PROBLEM REQUIREMENTS:
Pictures are to be left out, and every entry repeated exactly.

Data excerpts:
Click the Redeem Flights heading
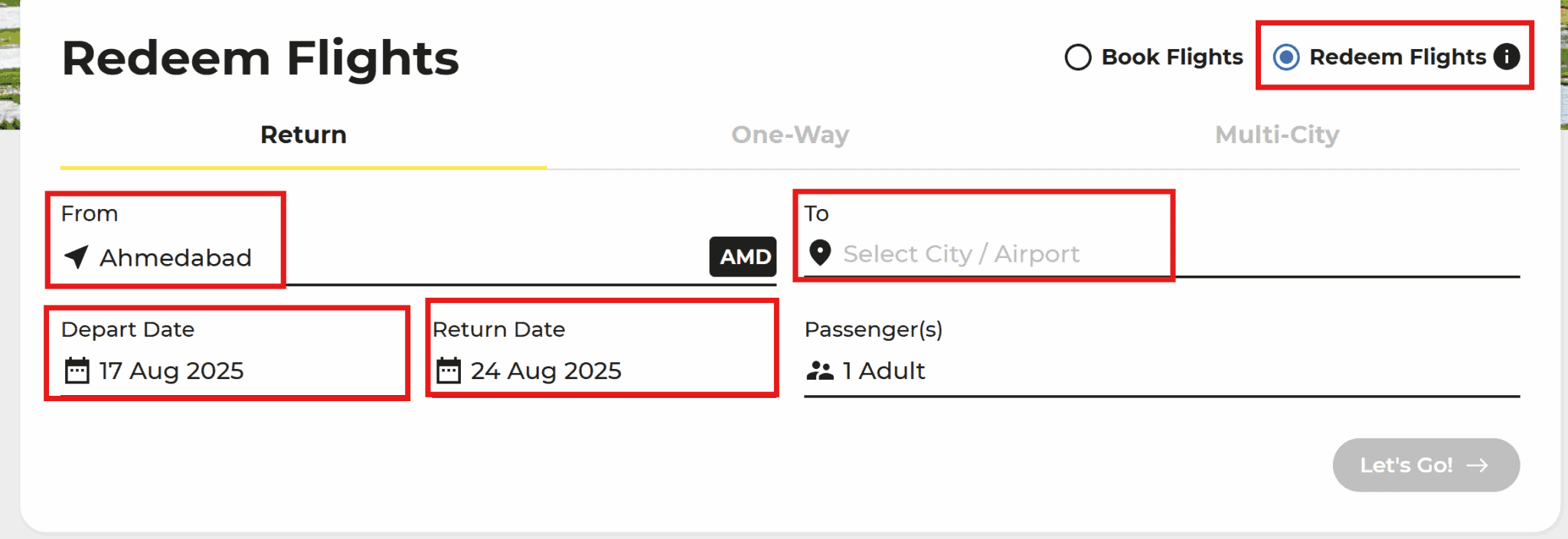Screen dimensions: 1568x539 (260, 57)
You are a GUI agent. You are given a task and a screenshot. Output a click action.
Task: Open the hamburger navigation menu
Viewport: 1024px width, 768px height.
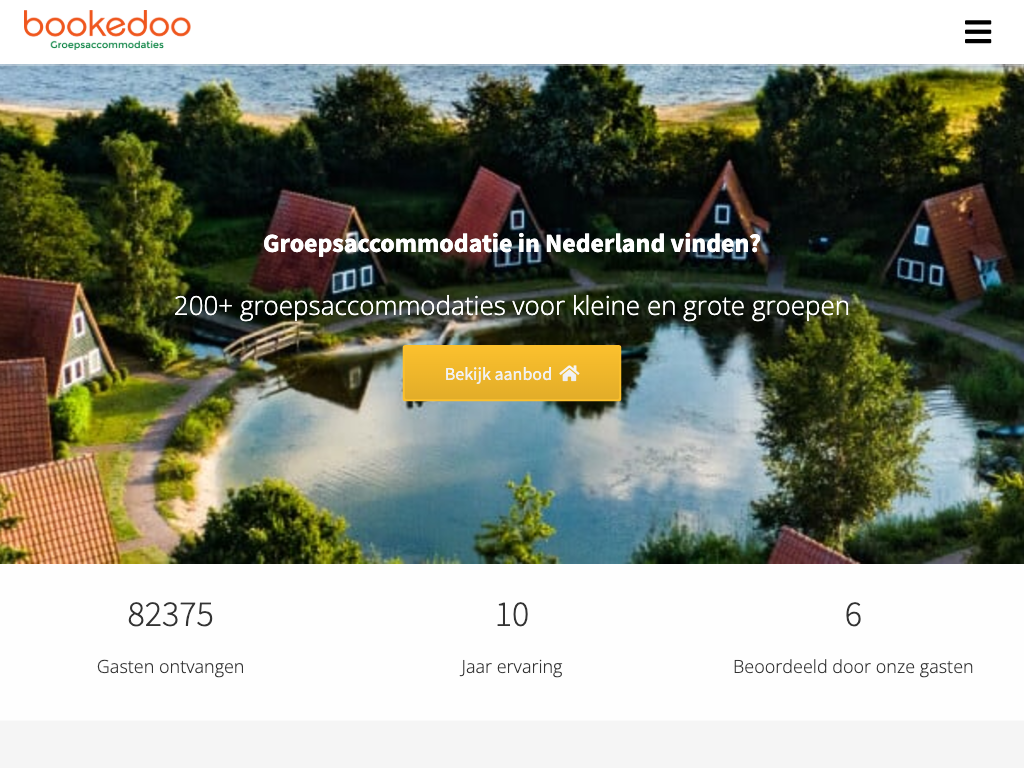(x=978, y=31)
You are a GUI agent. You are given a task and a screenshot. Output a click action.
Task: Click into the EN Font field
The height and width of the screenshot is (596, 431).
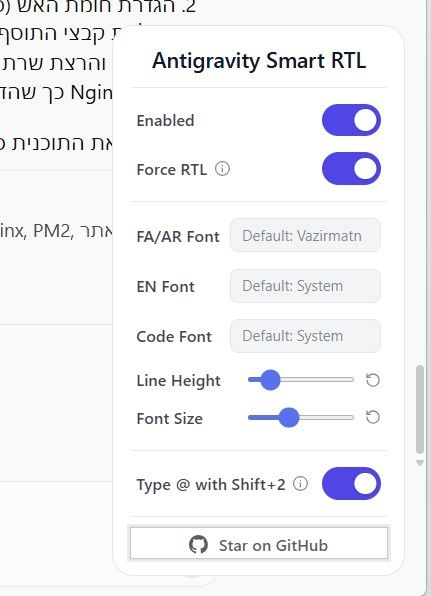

EXERCISE RESPONSE:
Click the Redeem Flights heading
Screen dimensions: 1568x539 (260, 57)
You are a GUI agent. You are given a task and a screenshot. Output a click action.
Task: Open the hamburger navigation menu
Viewport: 1024px width, 768px height.
(x=978, y=31)
You are a GUI agent. You are given a task and a screenshot. Output a click action.
Task: Click into the EN Font field
The height and width of the screenshot is (596, 431).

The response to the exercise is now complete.